TASK BRIEF:
Return each line, exactly as given, from the one containing "[Your consent preferences" through the end of the entries below, and skip the rest.

DATA FOR THIS EXERCISE:
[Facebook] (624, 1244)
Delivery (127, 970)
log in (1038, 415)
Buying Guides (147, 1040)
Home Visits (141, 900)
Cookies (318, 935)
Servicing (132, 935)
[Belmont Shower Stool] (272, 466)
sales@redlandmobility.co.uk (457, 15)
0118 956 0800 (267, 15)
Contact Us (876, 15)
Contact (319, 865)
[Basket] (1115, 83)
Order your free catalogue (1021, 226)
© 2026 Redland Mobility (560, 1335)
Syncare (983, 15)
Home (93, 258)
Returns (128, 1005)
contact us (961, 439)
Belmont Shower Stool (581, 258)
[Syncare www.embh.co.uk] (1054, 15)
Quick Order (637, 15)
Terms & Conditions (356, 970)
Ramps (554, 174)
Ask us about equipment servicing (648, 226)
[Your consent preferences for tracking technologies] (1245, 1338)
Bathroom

FINAL ANSWER:
[Your consent preferences for tracking technologies] (1245, 1338)
Bathroom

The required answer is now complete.